Bien fuera a través de designaciones globales o más específicas, el hecho cierto es que los griegos reconocían una clara superioridad de su nivel cultural respecto al de casi todas estas poblaciones. La mayoría de ellas practicaban una forma de vida nómada, siempre considerada primitiva y desafiante por las comunidades sedentarias, cuyo modus vivendi era considerado, lógicamente, el prototipo ideal de la civilización. Muchos de los denominados pueblos bárbaros habitaban en aldeas y no en ciudades, iban siempre armados y se dedicaban preferentemente al saqueo y la piratería, una practica que, como nos recuerda Heródoto, era considerada entre los tracios una manera de vida honorable. Sus costumbres y sus comportamientos resultaban un tanto sorprendentes vistos desde la óptica griega, llegando a rozar en algunos casos el estadio de vida animal, como se refleja en muchos de los comentarios desplegados al hilo de la descripción de sus formas de relación sexual o de sus hábitos funerarios. Esta sensación de distancia entre un mundo y otro, que quizá resultaba evidente ya desde el principio, se fue, sin embargo, consolidando con el paso del tiempo al irrumpir en el mundo griego, ya en época clásica, una importante masa de esclavos procedentes de esas regiones del norte que ilustraban de forma inmediata los estereotipos establecidos.

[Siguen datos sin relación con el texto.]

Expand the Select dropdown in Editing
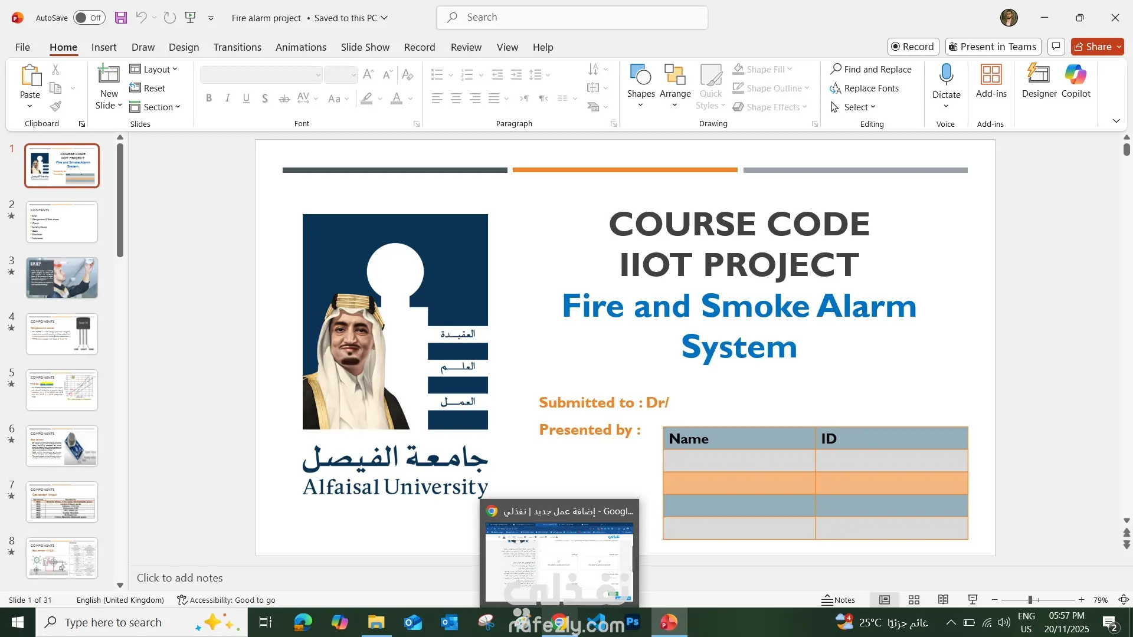The height and width of the screenshot is (637, 1133). point(854,107)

Las relaciones de los griegos con todos los pueblos indígenas que habitaban las regiones por las que se desplegó su expansión a lo largo del período arcaico no se ajustan en modo alguno a un único patrón común, sino que configuran una amplia gama de situaciones bien diferentes. Encontramos así casos de ambos extremos, como aquellos en los que las relaciones fueron ya desde un principio de abierta hostilidad e implicaron la imposición violenta de los recién llegados sobre la población local, junto con otros en los que las normas imperantes fueron, en cambio, la colaboración y el entendimiento con los indígenas. Entre ambos extremos se produjeron también otras muchas posibilidades, como aquellas situaciones en las que la amistad inicial fue seguida de un importante deterioro y provocó incluso la desaparición final del establecimiento griego a manos de los ataques de los pueblos circundantes o aquella otra en la que se produjo el mantenimiento de una relación interesada por ambas partes a la vista de los mutuos beneficios que comportaba. En la marcha de las cosas influían diferentes factores, como la actitud más o menos amigable de las poblaciones locales, su mayor o menor capacidad militar para amedrentar a los recién llegados, la disponibilidad de los medios humanos suficientes para abordar con plenas garantías una ocupación completa del territorio, la necesidad circustancial de colaboración entre unos y otros frente a enemigos comunes más poderosos o la simple eficacia y agilidad en la circulación de los productos de intercambio que compraban lealtades en las élites dirigentes y satisfacían algunas carencias de la población local. Conviene recordar a este respecto que los emplazamientos griegos prestaban una considerable gama de servicios a las comunidades indígenas, y en particular a sus élites dirigentes, desde la provisión de productos como el vino, la cerámica y otros utensilios de lujo, que contribuían a realzar el prestigio social de sus propietarios, hasta la acuñación de moneda o la colaboración y asesoramiento militar en las luchas internas o en la defensa contra agresiones externas.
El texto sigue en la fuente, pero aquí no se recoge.